Copy the records below verbatim, beginning at the line that contains "Unmute the microphone" and stopping after the line that contains "click(103, 482)", both included.

* begin *

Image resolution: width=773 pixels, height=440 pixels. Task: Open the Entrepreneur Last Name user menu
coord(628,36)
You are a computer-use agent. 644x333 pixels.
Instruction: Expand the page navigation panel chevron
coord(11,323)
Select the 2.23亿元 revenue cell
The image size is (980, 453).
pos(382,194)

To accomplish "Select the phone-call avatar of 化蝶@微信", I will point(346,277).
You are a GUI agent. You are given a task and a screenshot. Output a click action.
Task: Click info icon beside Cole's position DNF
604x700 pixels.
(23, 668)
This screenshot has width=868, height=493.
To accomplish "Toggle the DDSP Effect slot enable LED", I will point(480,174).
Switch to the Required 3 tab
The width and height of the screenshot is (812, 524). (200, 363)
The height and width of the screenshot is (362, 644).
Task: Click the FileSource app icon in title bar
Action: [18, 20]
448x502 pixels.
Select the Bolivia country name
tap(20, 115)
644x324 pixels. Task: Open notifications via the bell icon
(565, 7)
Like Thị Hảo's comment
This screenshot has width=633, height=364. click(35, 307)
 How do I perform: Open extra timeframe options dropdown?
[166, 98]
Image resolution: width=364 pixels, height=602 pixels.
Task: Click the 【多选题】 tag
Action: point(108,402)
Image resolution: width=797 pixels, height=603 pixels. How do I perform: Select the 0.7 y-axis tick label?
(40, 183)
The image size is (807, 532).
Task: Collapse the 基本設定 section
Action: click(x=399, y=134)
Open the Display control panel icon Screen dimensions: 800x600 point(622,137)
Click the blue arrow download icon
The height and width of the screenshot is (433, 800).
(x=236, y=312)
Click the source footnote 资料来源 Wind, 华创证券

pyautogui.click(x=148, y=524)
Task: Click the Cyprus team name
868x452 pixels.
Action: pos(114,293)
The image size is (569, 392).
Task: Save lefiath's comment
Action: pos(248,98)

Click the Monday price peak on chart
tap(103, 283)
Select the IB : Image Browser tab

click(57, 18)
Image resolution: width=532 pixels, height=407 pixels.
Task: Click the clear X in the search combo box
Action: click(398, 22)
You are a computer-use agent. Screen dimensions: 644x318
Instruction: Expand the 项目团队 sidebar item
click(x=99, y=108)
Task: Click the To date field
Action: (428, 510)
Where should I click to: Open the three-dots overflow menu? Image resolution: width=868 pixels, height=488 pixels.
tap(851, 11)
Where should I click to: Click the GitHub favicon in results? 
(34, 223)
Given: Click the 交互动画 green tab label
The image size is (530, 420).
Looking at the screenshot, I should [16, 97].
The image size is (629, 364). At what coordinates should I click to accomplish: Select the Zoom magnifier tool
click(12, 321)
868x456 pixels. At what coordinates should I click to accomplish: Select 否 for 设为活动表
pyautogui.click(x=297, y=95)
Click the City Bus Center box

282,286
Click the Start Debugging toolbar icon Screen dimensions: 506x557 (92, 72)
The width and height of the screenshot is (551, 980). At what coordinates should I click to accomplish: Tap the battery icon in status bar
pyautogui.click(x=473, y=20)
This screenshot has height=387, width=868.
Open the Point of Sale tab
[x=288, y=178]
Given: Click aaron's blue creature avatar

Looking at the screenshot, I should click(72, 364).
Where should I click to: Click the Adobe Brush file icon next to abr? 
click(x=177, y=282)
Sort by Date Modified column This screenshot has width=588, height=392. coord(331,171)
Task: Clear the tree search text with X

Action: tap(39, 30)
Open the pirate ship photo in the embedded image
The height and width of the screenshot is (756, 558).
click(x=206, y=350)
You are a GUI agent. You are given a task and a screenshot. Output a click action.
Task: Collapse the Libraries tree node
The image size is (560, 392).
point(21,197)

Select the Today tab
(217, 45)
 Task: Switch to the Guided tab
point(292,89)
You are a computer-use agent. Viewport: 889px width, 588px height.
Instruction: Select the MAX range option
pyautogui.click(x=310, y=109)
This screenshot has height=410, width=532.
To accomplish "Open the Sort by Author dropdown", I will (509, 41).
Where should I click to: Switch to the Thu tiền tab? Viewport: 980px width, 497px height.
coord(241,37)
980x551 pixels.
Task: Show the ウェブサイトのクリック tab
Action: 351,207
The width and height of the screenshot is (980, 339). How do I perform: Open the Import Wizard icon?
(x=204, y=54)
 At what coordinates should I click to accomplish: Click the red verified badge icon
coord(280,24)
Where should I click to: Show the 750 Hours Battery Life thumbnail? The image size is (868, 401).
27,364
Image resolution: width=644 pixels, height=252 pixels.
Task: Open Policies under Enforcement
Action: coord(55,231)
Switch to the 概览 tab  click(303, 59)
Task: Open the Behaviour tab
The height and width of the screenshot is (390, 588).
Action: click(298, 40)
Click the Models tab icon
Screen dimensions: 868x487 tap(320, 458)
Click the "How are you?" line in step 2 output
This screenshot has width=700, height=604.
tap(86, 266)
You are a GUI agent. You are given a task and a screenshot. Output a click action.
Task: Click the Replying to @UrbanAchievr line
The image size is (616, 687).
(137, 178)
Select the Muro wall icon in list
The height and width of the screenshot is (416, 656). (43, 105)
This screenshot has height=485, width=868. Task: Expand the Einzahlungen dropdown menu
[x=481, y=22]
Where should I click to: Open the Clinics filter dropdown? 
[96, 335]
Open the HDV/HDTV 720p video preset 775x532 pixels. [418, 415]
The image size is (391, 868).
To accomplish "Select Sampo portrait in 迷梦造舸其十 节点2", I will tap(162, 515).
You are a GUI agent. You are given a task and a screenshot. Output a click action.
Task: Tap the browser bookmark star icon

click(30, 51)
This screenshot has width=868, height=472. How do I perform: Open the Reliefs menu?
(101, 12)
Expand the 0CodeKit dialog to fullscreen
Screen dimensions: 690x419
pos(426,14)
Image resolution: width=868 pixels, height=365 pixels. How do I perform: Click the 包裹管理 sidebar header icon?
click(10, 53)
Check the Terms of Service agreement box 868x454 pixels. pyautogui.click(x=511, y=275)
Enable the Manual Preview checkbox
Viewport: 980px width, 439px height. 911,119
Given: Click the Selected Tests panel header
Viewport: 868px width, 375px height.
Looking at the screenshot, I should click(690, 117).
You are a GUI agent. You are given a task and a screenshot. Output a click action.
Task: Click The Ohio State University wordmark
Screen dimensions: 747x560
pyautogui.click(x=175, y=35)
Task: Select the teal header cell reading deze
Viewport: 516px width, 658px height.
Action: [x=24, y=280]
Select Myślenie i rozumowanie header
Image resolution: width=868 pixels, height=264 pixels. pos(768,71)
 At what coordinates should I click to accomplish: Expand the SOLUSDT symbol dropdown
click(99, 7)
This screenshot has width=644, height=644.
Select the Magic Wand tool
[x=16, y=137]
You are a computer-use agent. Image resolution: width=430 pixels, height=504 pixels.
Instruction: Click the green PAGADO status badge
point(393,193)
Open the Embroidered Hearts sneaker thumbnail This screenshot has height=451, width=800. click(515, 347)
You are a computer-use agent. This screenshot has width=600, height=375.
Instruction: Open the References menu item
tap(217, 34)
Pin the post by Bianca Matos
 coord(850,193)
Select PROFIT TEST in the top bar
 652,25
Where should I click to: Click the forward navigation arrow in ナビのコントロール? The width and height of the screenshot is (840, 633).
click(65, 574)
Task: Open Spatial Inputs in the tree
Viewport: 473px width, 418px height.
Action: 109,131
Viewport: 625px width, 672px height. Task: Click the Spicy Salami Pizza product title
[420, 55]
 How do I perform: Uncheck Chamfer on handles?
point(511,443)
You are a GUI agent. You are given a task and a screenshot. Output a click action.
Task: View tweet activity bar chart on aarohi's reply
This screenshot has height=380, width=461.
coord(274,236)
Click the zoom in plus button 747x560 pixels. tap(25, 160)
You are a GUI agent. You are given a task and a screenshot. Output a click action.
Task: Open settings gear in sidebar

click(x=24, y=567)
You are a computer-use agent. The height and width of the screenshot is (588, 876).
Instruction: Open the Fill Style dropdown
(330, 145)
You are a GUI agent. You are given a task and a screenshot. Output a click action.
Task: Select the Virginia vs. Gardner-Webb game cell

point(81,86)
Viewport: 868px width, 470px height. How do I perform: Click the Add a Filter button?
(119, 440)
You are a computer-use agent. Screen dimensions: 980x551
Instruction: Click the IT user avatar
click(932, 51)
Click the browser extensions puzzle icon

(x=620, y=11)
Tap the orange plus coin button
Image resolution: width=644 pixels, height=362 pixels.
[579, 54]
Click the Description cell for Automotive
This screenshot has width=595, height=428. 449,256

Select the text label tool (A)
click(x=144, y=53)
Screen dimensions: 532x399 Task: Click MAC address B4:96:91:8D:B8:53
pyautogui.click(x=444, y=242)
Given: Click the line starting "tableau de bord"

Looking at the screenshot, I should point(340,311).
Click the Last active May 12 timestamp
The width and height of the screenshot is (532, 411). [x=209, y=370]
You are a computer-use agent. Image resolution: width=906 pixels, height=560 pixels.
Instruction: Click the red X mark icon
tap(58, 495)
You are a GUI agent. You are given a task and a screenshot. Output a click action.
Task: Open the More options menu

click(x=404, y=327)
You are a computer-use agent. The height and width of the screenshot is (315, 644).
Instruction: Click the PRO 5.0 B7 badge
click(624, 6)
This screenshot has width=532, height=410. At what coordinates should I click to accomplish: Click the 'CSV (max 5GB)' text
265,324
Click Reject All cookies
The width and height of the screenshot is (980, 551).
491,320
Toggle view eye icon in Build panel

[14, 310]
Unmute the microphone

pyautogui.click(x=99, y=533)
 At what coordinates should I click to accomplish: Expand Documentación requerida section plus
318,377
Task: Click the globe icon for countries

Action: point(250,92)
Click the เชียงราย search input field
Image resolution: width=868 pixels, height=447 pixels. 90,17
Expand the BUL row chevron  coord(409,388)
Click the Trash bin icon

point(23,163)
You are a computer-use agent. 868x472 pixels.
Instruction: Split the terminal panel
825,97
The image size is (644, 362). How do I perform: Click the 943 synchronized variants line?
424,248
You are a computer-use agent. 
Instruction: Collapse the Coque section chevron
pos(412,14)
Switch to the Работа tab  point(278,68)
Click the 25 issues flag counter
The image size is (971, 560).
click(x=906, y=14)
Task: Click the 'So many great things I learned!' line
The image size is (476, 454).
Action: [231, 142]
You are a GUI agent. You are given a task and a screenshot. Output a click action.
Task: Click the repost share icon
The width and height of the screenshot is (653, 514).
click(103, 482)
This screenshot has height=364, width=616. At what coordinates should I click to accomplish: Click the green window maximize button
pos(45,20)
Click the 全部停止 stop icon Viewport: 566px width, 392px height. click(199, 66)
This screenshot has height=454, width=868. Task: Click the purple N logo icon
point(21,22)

* end *

The completed task:
Unmute the microphone

pyautogui.click(x=99, y=533)
 At what coordinates should I click to accomplish: Expand Documentación requerida section plus
318,377
Task: Click the globe icon for countries

Action: point(250,92)
Click the เชียงราย search input field
Image resolution: width=868 pixels, height=447 pixels. 90,17
Expand the BUL row chevron  coord(409,388)
Click the Trash bin icon

point(23,163)
You are a computer-use agent. 868x472 pixels.
Instruction: Split the terminal panel
825,97
The image size is (644, 362). How do I perform: Click the 943 synchronized variants line?
424,248
You are a computer-use agent. 
Instruction: Collapse the Coque section chevron
pos(412,14)
Switch to the Работа tab  point(278,68)
Click the 25 issues flag counter
The image size is (971, 560).
click(x=906, y=14)
Task: Click the 'So many great things I learned!' line
The image size is (476, 454).
Action: [231, 142]
You are a GUI agent. You are given a task and a screenshot. Output a click action.
Task: Click the repost share icon
The width and height of the screenshot is (653, 514).
click(103, 482)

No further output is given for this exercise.